Thread Rating:
  • 0 Vote(s) - 0 Average
  • 1
  • 2
  • 3
  • 4
  • 5
[Question] Differences to Filo Cable Simulator
#1
I've stumbled across your "Filo Cable Simulator" asset and it states that for more advanced stuff ObiRope should be used.

What's a bit confusing for me though, is that in Filo the cables are looking quite strong and rigid, while in ObiRope the demos let them look quite loose (regarding the demos with cogs and wheels). 

Is there a setting in ObiRope that gives them a similar look?
Is Filo more performant than ObiRope?

Since ObiRope is now even cheaper than Filo, would you even suggest buying Filo instead?

Thanks in advance!
Reply
#2
(15-04-2020, 02:11 PM)spaceemotion Wrote: I've stumbled across your "Filo Cable Simulator" asset and it states that for more advanced stuff ObiRope should be used.

What's a bit confusing for me though, is that in Filo the cables are looking quite strong and rigid, while in ObiRope the demos let them look quite loose (regarding the demos with cogs and wheels). 

Is there a setting in ObiRope that gives them a similar look?
Is Filo more performant than ObiRope?

Since ObiRope is now even cheaper than Filo, would you even suggest buying Filo instead?

Thanks in advance!

Hi,

Filo and Obi have completely different approaches to simulation, and their use cases are very different too.

Filo focuses on the effect a massless cable has on the objects it touches. Basically it creates a single constraint between each object pair, and keeps track of the cable length between objects. It does not simulate the dynamics of the cable itself, and assumes a cable only affects objects when completely tense. This is great for cable-driven machinery, where cables are always (or almost always) in contact with the same set of objects, and you're only interested in the overall dynamics and interaction of objects as a result of being in contact with each other trough the cable.

As a result, Filo cables cannot collide with objects outside a predefined list, cannot simulate free cables (they must be attached to at least 2 objects), contacts always use full friction, the cable cannot collide with itself, and can't simulate torsional effects.

Obi on the other hand simulates a rope/cable as a chain of mass objects (particles) and their interaction with the enviroment. Free cables are fully supported, full contacts with adjustable friction/adhesion, self-collision, torsional effects, collisions with arbitrary colliders, etc.

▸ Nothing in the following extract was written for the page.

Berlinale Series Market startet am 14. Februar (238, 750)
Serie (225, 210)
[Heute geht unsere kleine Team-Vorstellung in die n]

Performance wise, Filo is much more performant simply because it does way less work. Performance in Obi mostly depends on the length of the rope (more rope = more particles = more calculations to do). In Filo, performance depends on the amount of objects joined by the cable. The cable length has no effect at all on performance.

Which one to get depends entirely on your use case. Obi is much more general than Filo, but fails -quite miserably- at the use cases Filo is designed for (complex cranes, lifts, tow systems, etc).

FYI, Filo is based on this research article:
https://matthias-research.github.io/page...Joints.pdf

Obi is (loosely) based on this one:
http://blog.mmacklin.com/project/flex/
Reply
#3
Thanks a bunch for the lengthy and detailed reply!

Would you say the Filo + Obi assets can happily co-exist in the same project?
It does sound like Filo is something we'd use for rope/chain puzzles then.
Just making sure, in case we do want to add one of the Obi assets later on.
Reply
#4
(15-04-2020, 06:04 PM)spaceemotion Wrote: Thanks a bunch for the lengthy and detailed reply!

Would you say the Filo + Obi assets can happily co-exist in the same project?
It does sound like Filo is something we'd use for rope/chain puzzles then.
Just making sure, in case we do want to add one of the Obi assets later on.

Yes, both can coexist, but will not interact with each other. Filo cables will ignore Obi ropes and viceversa, as they are "unaware of their coexistence", so to speak.